### PROBLEM STATEMENT
Look below for the line with "Task: Open chart type candlestick settings". Retype it and every line after it to the end, exactly, but leave out the pictures.

[INFORMATION Boundary: Start]

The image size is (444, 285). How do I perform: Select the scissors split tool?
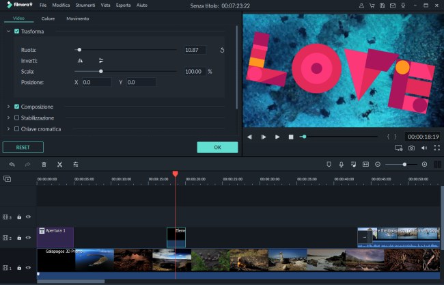pyautogui.click(x=59, y=164)
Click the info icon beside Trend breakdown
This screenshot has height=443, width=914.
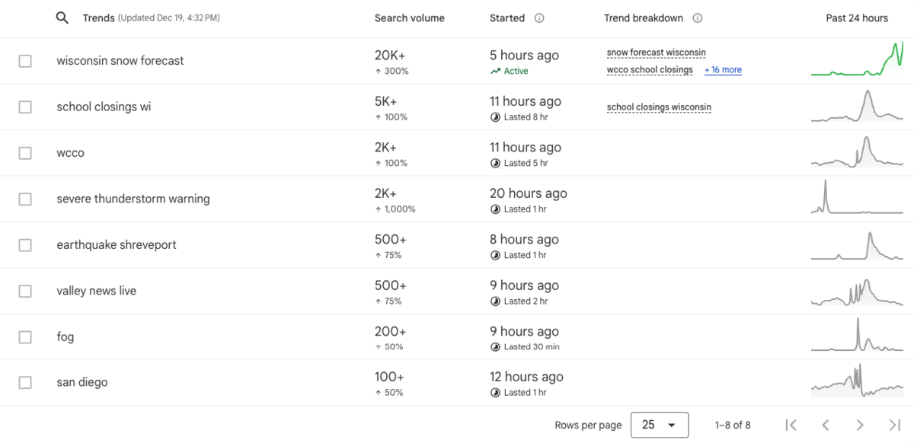coord(698,18)
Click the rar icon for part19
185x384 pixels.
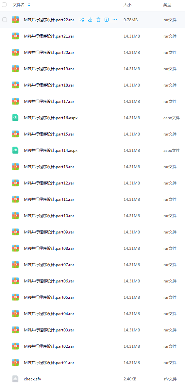(15, 69)
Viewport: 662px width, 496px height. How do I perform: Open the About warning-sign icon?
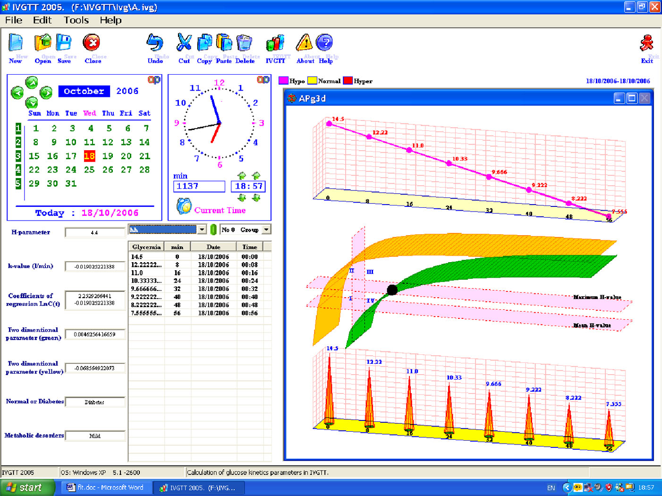click(305, 43)
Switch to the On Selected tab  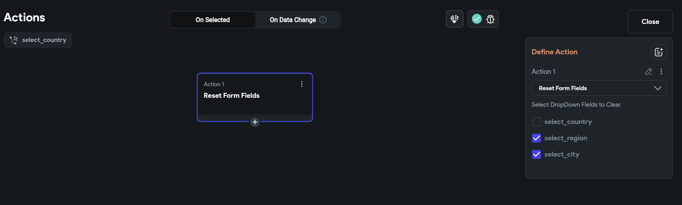point(213,20)
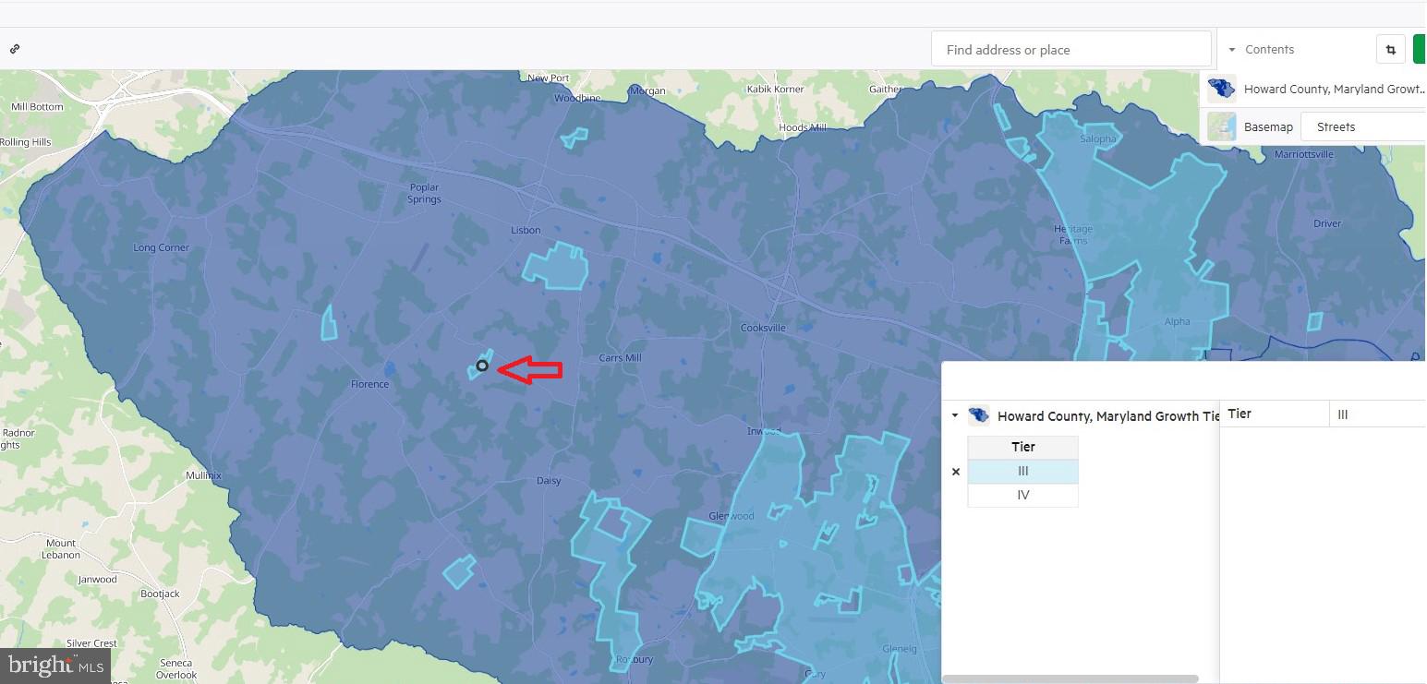
Task: Click the Howard County layer icon in Contents
Action: pos(1221,89)
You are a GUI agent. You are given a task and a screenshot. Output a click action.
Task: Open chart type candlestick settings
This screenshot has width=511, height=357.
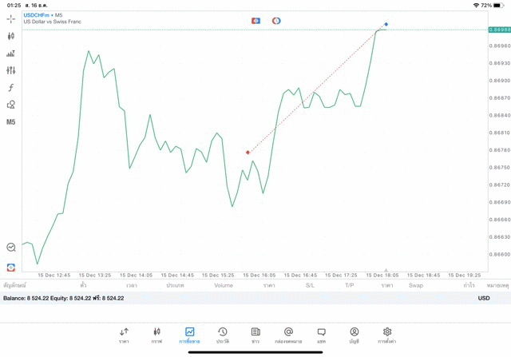11,36
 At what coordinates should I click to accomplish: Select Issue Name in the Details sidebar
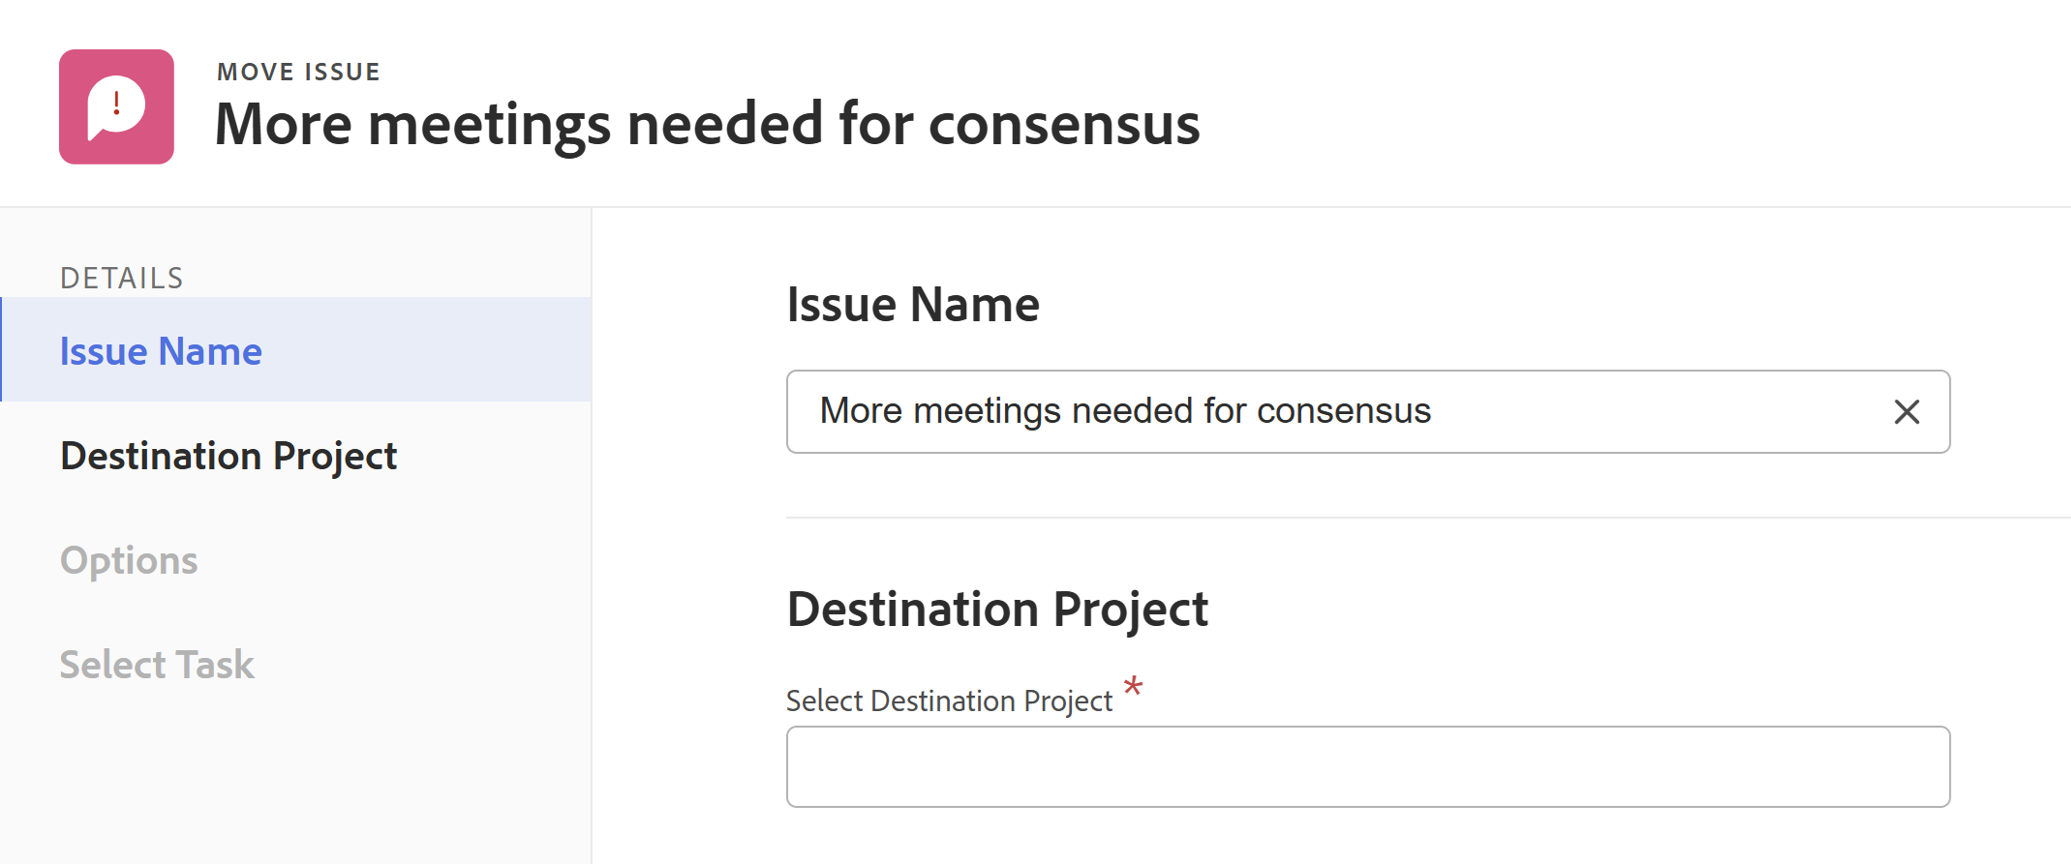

[INFORMATION Boundary: End]

### RESULT FOR THIS EXERCISE
Task: Open chart type candlestick settings
This screenshot has width=511, height=357.
11,36
 At what coordinates should I click to accomplish: Select Issue Name in the Details sidebar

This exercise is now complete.